One aspect that differentiates PMA in the market is that its business proposition is not focused on the scale production of just any type of MOF. PMA's founding team is also concerned about being able to produce such materials at much more competitive prices than others, thanks to the use of abundant, non-geo-localised metals such as titanium.
The PMA company was born in November 2021 with the impetus of Martí-Gastaldo, Sergio Tatay, Natalia Muñoz and Neyvis Almora, all members of the Funimat group. The management team is completed by José Rubio, a man with extensive experience in the banking sector as head of finance and business development; José María Barberá, as CFO; the Professor of the University of Valencia and director of ICMol, Eugenio Coronado, who acts as scientific advisor and the professor of the University of Granada Jorge A. R. Navarro, an international reference in the separation of gases and degradation of pollutants.
The physicochemical properties of materials are governed by the synergistic effects of their structures and compositions. And MOFs are fascinating examples of how the unique structure of hollow materials can provide a range of advantageous features. These include improved surface area to volume ratio; low density; environment; higher loading capacities; and reduced mass and charge transmission lengths.

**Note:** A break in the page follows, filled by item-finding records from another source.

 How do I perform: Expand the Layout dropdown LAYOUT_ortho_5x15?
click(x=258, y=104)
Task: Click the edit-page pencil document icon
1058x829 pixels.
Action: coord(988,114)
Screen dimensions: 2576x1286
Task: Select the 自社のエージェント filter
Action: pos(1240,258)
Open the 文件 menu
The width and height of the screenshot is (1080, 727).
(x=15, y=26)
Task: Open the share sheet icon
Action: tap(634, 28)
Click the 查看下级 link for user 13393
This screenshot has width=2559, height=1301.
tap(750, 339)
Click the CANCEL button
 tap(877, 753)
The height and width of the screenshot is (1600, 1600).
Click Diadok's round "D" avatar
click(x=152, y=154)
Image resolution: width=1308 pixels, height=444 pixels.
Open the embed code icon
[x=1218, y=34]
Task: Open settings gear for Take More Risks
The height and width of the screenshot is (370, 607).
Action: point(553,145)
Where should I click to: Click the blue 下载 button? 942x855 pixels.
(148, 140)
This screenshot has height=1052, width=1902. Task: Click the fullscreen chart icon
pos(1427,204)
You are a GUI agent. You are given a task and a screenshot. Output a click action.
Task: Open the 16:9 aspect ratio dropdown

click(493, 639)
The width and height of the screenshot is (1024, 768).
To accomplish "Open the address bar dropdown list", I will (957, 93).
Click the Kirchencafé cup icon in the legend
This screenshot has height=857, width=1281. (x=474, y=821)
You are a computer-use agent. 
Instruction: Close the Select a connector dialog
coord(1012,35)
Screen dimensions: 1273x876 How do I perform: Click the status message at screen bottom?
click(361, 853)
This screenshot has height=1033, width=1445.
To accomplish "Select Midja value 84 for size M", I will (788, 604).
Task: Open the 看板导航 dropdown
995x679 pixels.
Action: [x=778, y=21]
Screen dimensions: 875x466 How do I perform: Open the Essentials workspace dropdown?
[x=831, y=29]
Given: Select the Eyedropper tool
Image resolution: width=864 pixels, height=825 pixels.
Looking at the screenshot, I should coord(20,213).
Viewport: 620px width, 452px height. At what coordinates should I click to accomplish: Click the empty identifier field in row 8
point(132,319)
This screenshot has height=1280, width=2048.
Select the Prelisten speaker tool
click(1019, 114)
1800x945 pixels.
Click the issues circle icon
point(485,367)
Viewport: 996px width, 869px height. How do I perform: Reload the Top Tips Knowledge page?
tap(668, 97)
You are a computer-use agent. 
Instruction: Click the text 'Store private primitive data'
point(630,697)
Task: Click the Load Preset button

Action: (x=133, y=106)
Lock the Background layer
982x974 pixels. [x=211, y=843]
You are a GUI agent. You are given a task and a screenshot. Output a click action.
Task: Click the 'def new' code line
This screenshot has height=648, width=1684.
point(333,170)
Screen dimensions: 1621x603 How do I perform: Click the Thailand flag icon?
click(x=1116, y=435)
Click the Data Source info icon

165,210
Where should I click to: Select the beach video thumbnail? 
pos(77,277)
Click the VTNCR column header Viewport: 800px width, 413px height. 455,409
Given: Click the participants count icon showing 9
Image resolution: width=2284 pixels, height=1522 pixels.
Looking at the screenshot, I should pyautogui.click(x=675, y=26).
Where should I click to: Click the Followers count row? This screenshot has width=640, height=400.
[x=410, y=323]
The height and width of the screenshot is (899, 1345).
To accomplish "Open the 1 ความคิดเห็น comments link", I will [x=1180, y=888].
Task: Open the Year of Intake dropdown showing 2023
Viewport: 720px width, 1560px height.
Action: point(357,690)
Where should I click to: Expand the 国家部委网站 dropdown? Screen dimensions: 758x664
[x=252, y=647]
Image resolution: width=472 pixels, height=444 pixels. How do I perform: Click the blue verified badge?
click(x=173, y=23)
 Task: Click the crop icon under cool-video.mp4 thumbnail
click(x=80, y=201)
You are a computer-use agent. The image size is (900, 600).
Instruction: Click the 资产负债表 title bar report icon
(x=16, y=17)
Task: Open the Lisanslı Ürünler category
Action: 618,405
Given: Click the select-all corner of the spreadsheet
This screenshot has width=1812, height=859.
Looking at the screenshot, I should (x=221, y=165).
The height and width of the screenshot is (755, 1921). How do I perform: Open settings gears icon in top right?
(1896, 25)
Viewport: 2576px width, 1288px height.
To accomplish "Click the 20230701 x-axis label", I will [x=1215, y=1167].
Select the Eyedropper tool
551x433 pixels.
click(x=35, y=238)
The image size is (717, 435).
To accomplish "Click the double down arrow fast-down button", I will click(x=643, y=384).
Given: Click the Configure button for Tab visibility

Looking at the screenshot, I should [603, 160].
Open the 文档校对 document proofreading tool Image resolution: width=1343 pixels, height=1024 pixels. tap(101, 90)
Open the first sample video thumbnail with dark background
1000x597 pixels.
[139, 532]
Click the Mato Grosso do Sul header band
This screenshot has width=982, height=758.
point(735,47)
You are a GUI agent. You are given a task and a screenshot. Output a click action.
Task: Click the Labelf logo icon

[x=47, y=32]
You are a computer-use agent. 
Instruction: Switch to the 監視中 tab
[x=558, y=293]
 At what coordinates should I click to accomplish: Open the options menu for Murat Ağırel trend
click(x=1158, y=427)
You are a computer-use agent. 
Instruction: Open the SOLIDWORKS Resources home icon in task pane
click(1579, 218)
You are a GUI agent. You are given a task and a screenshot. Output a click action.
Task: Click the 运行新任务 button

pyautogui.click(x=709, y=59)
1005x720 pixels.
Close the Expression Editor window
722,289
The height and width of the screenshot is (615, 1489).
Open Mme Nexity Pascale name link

So far, thousands of different MOF structures have been reported in the scientific field. And the number is growing day by day. Although exciting, the sheer number of MOFs is actually creating some drawback for their development. For example, in the absence of patents, it is difficult to know whether a new structure is really new and not a variation of one that has already been synthesised.
Before the birth of PMA, there was no such company in Spain. PMA is therefore the first in Spain and one of the few companies in Europe. MOF Technologies, based in the UK, and Novomof AG are two examples. In the USA there are also similar initiatives led by world-class scientists such as Numat Technologies, Mosaic or Water Harvesting Inc.
The VLC Startup programme of the Parc Cientific of the University of Valencia aims to provide financial support and workspaces to companies in emerging areas. The 2021 call includes two modalities. In the case of the "Laboratory" category, the winner is awarded a grant of 3,000 euros and the use of a laboratory space for 12 months.
The PMA team received the award on 25th February at the Marie Curie Auditorium of the Parc Científic from the Vice-Rector for Innovation and Transfer of the University of Valencia, María Dolores Real, and the Director of Institutions in the Regional Directorate of Valencia and Murcia of Banco Santander, José Miguel Lorente Ayala.